"I want to help build a transitional home so that when inmates leave here they don't have to go back to the street," she told E! News' Ryan Seacrest from jail last week.
She also said she'd like to change her image. "I used to act dumb. It was an act. I am 26 years old, and that act is no longer cute," Hilton told Barbara Walters.
She revealed more details in a post-jail interview with People magazine, on newsstands tomorrow. Excerpts were posted yesterday on People's website. Hilton said doctors observing her thought she was having "severe anxiety, panic attacks, claustrophobia." She added that during her first few days behind bars, "I was basically in the fetal position, basically in hysterics."
Her medical condition prompted Los Angeles County Sheriff Lee Baca to transfer Hilton to home confinement just days into her sentence, igniting furious debate over celebrity treatment in the jail system.
Hilton has said she was "shocked" by the attention given to her case.
To help reshape her image, Hilton has enlisted crisis management expert Michael Sitrick, whose Los Angeles firm has represented talk-show host Rush Limbaugh, singer R. Kelly , and drummer Tommy Lee.
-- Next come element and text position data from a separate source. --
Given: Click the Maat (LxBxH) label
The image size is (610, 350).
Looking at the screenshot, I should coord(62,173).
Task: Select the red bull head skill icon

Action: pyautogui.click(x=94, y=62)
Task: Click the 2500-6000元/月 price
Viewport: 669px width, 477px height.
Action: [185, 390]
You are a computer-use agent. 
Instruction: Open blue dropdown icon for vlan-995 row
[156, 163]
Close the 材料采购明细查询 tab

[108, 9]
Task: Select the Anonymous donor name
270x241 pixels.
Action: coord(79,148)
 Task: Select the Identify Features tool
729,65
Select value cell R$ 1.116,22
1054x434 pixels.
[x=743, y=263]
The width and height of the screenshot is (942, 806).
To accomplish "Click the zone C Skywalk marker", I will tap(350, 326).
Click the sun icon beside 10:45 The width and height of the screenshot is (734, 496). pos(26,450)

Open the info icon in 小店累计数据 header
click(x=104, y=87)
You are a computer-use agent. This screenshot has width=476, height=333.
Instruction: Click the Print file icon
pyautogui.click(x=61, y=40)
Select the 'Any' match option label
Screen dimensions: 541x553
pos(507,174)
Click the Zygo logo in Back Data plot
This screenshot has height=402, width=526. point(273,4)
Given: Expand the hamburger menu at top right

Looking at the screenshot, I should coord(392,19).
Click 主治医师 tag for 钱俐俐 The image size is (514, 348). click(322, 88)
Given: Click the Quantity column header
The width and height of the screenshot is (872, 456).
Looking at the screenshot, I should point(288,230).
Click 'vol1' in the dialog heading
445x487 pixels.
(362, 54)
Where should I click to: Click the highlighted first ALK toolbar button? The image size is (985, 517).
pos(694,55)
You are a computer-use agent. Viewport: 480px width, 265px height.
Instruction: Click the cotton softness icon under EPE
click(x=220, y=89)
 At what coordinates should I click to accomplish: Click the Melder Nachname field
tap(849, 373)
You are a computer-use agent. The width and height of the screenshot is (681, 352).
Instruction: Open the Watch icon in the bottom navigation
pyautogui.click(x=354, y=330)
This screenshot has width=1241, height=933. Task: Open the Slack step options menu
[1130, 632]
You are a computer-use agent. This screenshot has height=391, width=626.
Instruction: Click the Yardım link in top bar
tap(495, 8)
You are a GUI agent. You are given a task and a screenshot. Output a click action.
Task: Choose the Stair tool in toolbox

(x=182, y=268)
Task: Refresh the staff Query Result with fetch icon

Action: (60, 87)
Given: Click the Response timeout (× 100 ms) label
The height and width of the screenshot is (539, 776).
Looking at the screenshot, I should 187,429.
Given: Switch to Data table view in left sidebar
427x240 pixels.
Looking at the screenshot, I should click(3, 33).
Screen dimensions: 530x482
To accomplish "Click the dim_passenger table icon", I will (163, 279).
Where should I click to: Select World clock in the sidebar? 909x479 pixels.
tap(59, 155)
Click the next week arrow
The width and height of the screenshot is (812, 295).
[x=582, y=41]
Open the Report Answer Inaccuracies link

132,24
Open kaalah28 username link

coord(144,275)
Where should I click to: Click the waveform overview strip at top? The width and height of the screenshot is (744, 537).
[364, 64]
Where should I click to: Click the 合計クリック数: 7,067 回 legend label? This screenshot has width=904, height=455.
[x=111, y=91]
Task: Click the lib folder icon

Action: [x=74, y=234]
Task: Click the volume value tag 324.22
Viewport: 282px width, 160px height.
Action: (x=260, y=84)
She tells those who doubt her sincerity: "They're wrong, and they don't know me. I'm a good person. I'm a compassionate person. I have a big heart. I'm sincere, and they'll see," she told People.
For now, however, the image splashed on the Internet, television , and in newspapers has been of her red-carpet style exit from jail, strutting past the assembled masses, wearing tight jeans and white stiletto heels , and slapping hands with sheriff's deputies holding photographers at bay.
At her grandparents' mansion, more than a dozen cars pulled up and were quickly buzzed inside, while photographers and journalists waited for any sign of Hilton.
Hilton's path to jail began Sept. 7, when she failed a sobriety test after police saw her weaving down a street in her Mercedes-Benz. Hilton, who said she was hungry and on the way to get a hamburger, pleaded no contest to alcohol-related reckless driving and was sentenced to three years' probation. In the months that followed she was stopped twice by officers who discovered her driving with a suspended license. The second stop landed her in court and then in jail.